§ Data provided

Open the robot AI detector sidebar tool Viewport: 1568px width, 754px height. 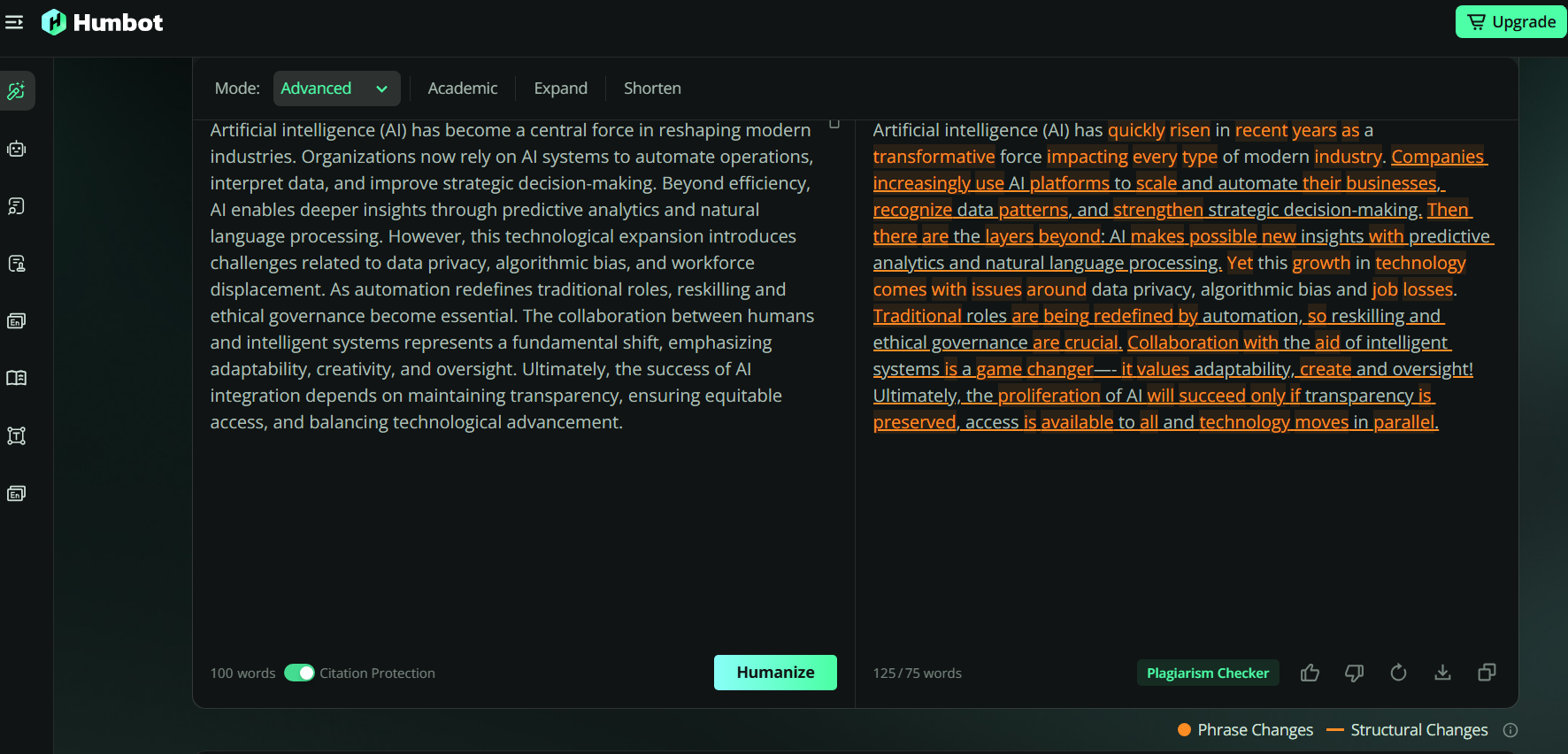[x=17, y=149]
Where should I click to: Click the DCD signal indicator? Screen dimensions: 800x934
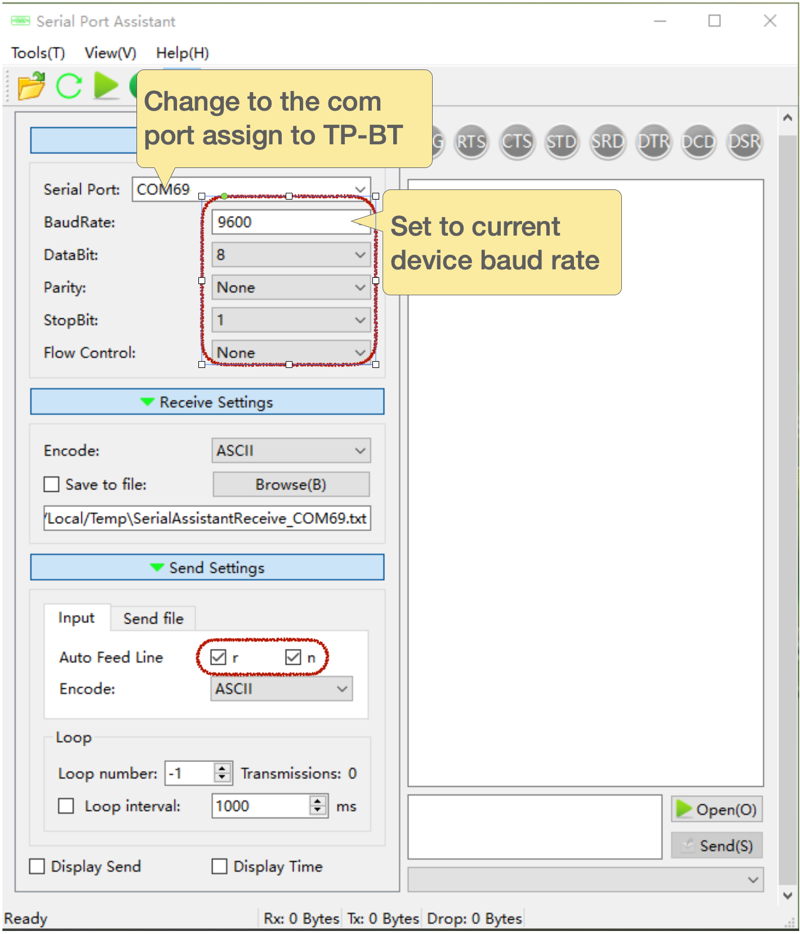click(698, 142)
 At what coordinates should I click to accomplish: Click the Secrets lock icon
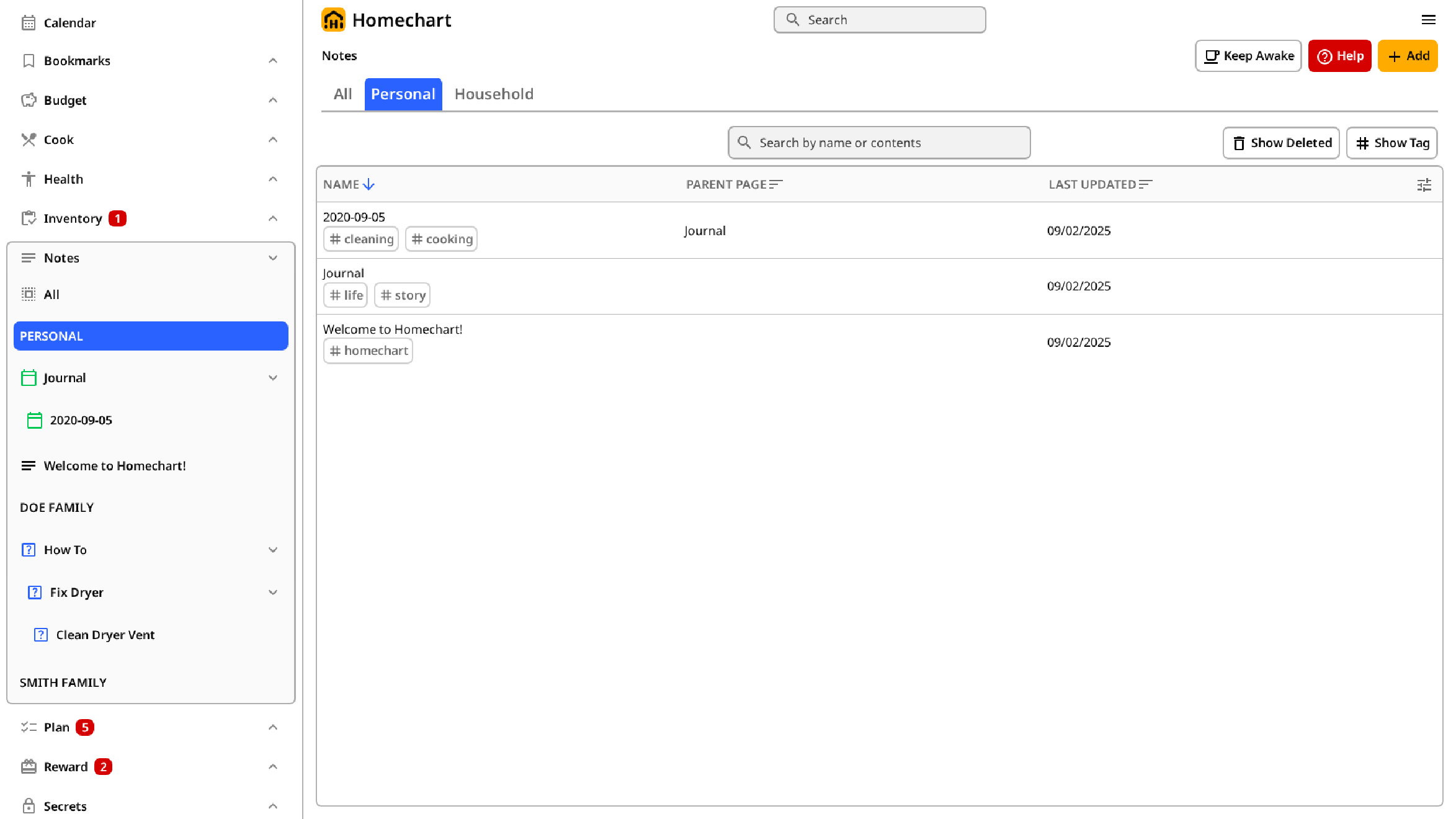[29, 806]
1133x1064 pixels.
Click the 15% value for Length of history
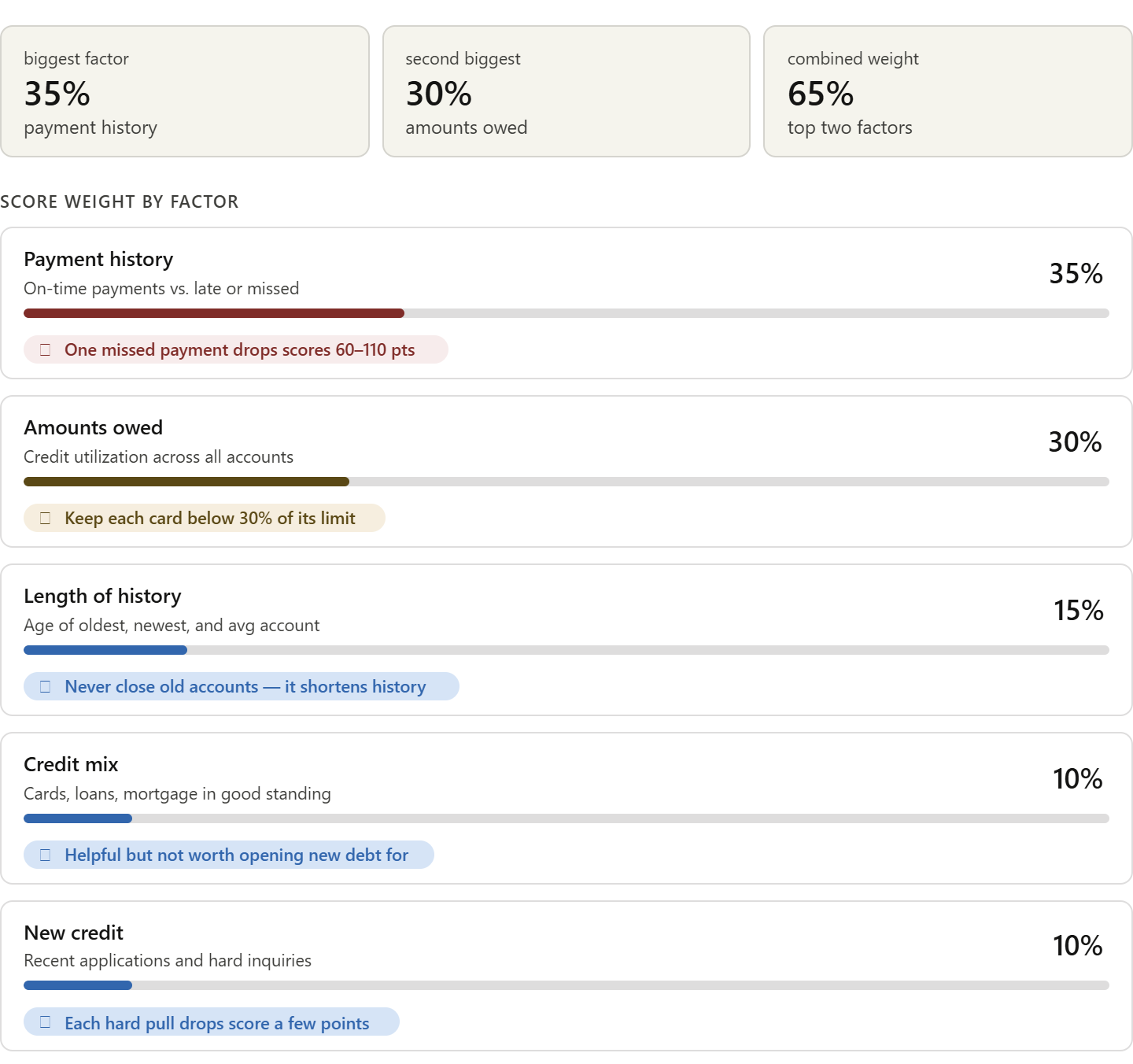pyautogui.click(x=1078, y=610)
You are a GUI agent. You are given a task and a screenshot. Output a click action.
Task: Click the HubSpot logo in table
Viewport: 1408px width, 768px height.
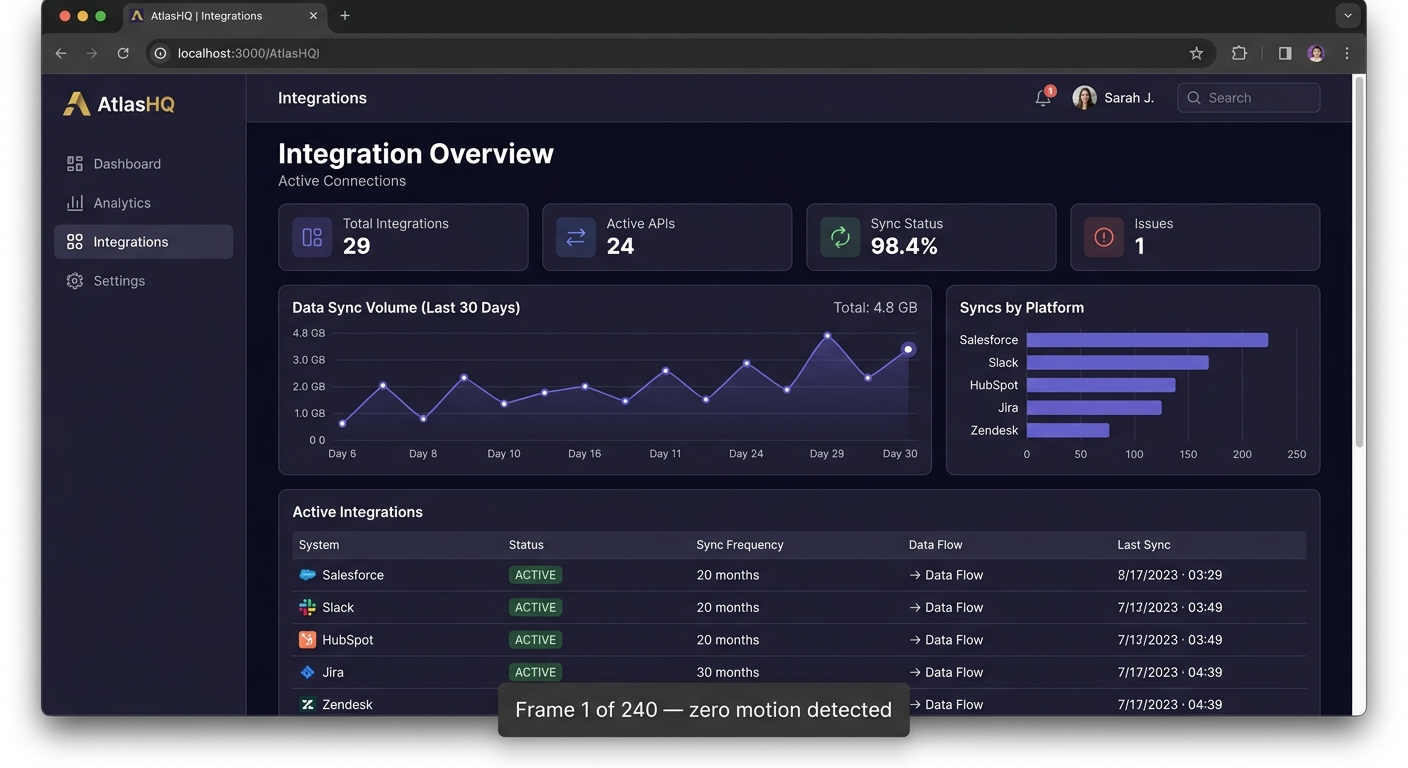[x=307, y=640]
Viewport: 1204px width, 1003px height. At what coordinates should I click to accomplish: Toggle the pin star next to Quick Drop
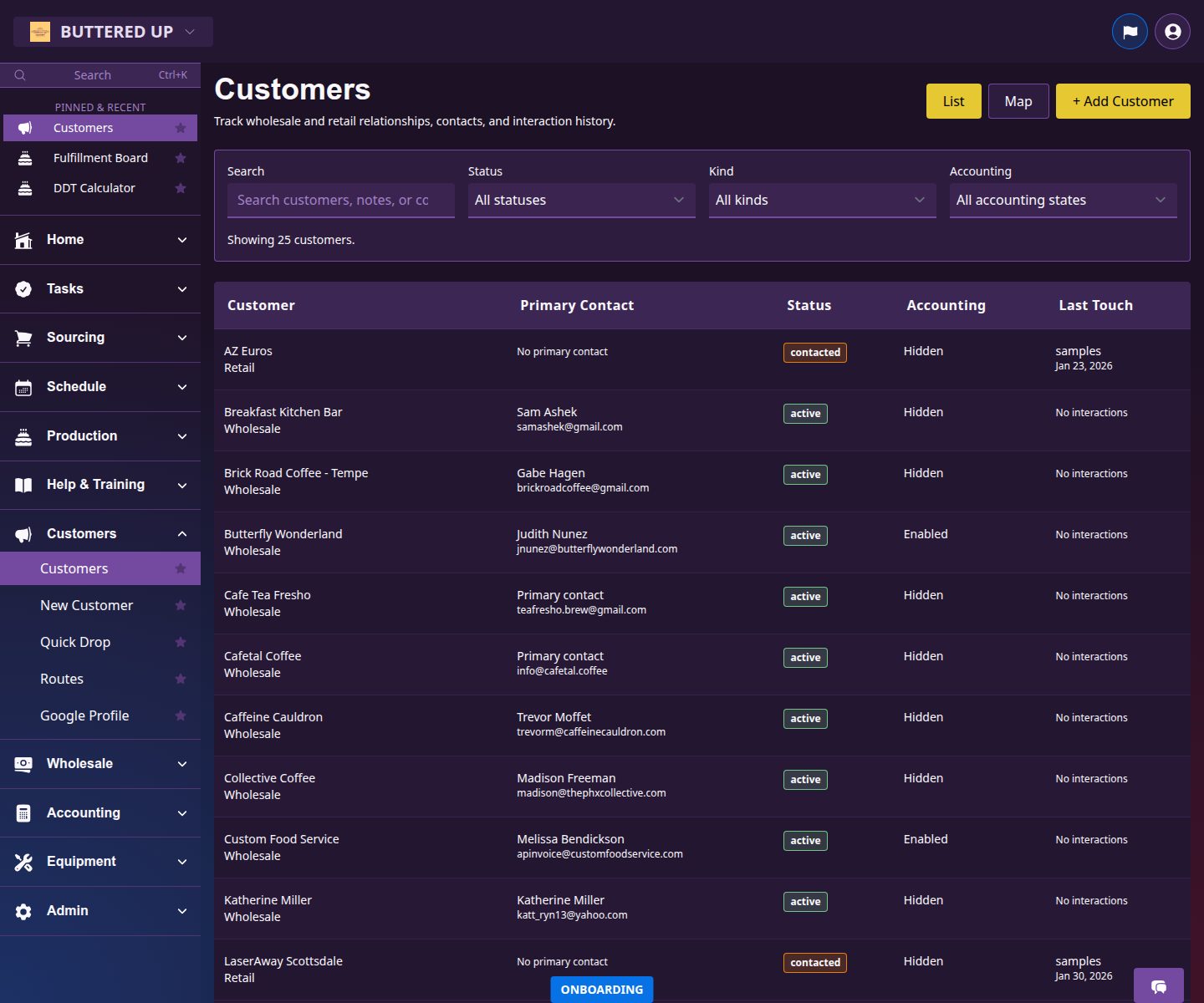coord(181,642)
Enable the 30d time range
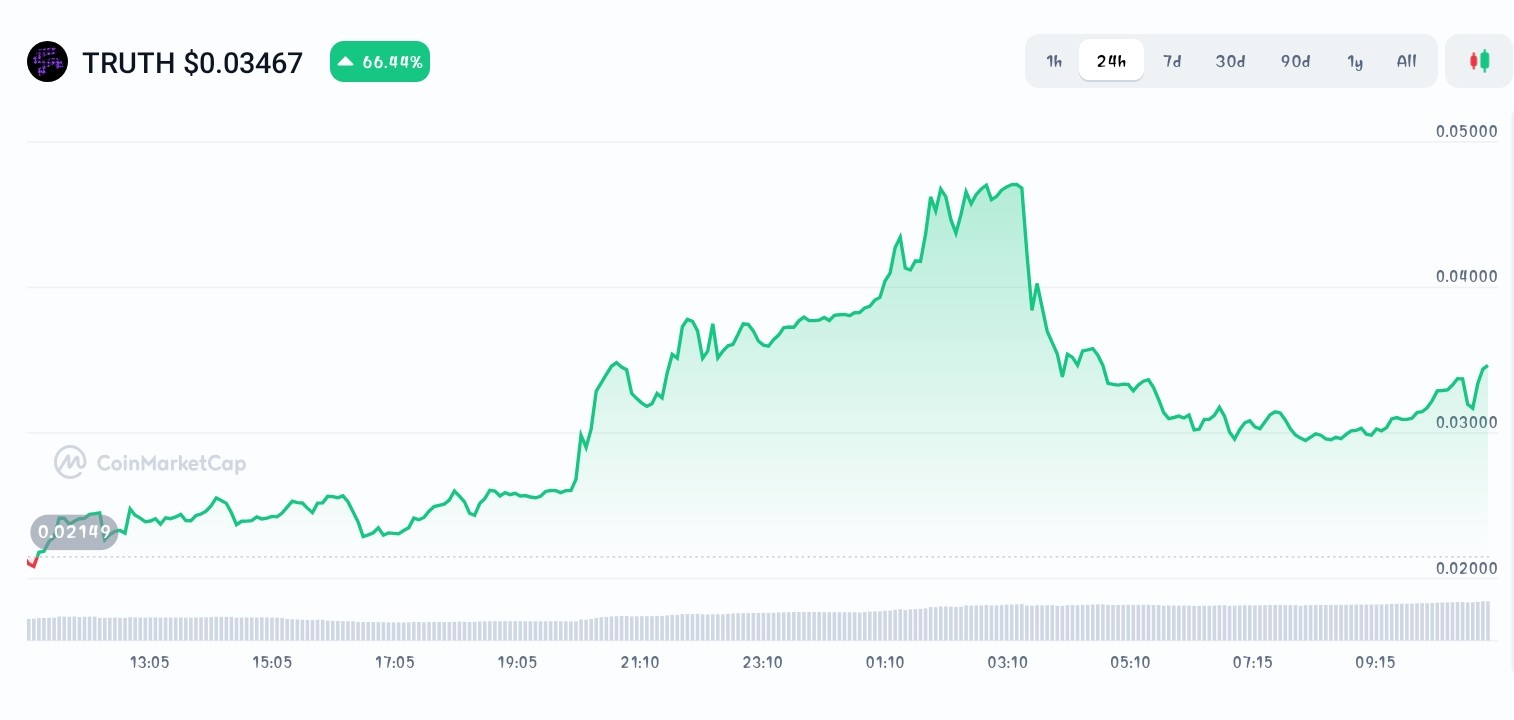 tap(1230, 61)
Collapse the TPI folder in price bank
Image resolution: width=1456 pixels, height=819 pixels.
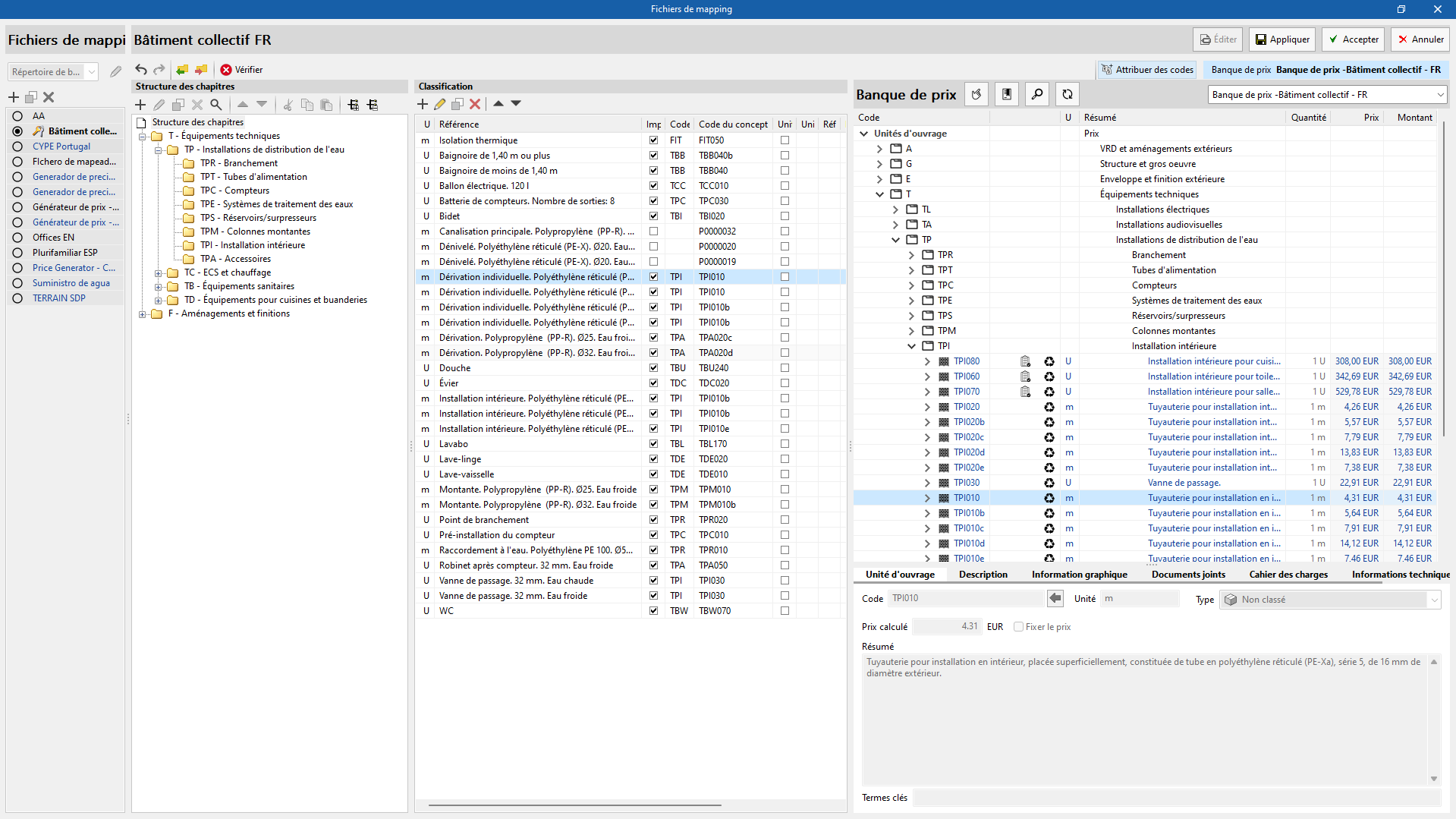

§ Problem to solve
Reproduce the items from the line containing "At what coordinates should I click to accomplish: Click" through the final line of the items, inclusive, leaving out the pictures.

§ Answer to this task
 At what coordinates should I click to accomplish: Click the Secrets lock icon
[29, 806]
1133x1064 pixels.
Click the 15% value for Length of history
pyautogui.click(x=1078, y=610)
You are a GUI agent. You are given a task and a screenshot. Output a click action.
Task: Click the HubSpot logo in table
Viewport: 1408px width, 768px height.
[x=307, y=640]
Viewport: 1204px width, 1003px height. At what coordinates should I click to accomplish: Toggle the pin star next to Quick Drop
coord(181,642)
Enable the 30d time range
 tap(1230, 61)
Collapse the TPI folder in price bank
Image resolution: width=1456 pixels, height=819 pixels.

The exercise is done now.